I've actually started to see some results from Lemmy.world in DuckDuckGo search results.

ayyy@sh.itjust.works on 22 Jul 21:22 collapse

What kind of searches?

schnurrito@discuss.tchncs.de on 22 Jul 11:35 next collapse

because the WWW is now so unimaginably big that something needs to show up on the first page, and except for very obscure search terms, that “something” will probably be more well-known pages that have invested more in SEO

ayyy@sh.itjust.works on 22 Jul 21:27 next collapse

From an SEO perspective, federation looks almost exactly the same as spam unfortunately. A bunch of websites with very similar content that all link to each other but aren’t linked to externally very much.

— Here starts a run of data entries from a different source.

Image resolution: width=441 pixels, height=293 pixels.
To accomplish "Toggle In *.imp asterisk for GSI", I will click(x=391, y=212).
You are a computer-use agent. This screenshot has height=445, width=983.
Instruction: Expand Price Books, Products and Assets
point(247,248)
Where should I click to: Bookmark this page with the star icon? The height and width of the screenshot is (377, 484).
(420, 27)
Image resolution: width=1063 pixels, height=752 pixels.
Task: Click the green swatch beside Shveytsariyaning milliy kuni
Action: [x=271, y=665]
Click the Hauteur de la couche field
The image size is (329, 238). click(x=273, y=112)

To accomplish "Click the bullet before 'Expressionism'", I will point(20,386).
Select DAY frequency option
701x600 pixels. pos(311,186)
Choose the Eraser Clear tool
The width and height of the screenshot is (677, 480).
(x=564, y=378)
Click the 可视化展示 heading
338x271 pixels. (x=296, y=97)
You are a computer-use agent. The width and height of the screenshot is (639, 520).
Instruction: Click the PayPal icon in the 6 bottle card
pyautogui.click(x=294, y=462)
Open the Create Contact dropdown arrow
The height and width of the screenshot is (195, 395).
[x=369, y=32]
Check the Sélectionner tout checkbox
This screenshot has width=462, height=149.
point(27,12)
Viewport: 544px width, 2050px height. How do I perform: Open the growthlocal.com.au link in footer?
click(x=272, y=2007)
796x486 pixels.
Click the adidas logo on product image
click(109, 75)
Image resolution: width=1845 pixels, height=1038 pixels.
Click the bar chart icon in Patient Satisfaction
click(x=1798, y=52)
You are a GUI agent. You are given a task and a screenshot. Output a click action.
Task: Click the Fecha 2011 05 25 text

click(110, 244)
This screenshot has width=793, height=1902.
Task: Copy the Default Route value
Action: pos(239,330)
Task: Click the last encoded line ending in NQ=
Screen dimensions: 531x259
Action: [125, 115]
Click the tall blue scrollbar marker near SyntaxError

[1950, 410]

Scrollone@feddit.it on 22 Jul 21:35 next collapse

…and you say that as if it’s a bad thing :)

ayyy@sh.itjust.works on 22 Jul 21:41 collapse

Yes, it hurts discoverability. How can you have a community without people?

Scrollone@feddit.it on 23 Jul 09:20 next collapse

Yes, you need people. But I’d say Reddit has too many people. The Ethernal September problem: sometimes, small is better.

MrStranger@lemmy.zip on 23 Jul 09:54 collapse

The thing with Reddit is that it got too big and political. It was open before but yet still fun a decade ago.

splendoruranium@infosec.pub on 23 Jul 10:08 collapse

Yes, it hurts discoverability. How can you have a community without people?

I’d like to ask it the other way around: How many people would it need until you’d say “Yep, that’s a community alright.”?

kernelle@lemmy.world on 23 Jul 09:45 collapse

This person gets it! After I launched my website/blog it showed up immediately on google, even though it’s content is directly pulled from my Lemmy instance. Which has been running much longer than the site, and cannot be found using search engines.

CrackedLinuxISO@lemmy.dbzer0.com on 22 Jul 21:50 collapse

Depends on the search engine you use. I started giving Kagi a try and it has options to increase visibility of fediverse content in your searches.

I’d guess it’s a mix of fediverse being a poor fit for ad-oriented SEO and relatively low adoption.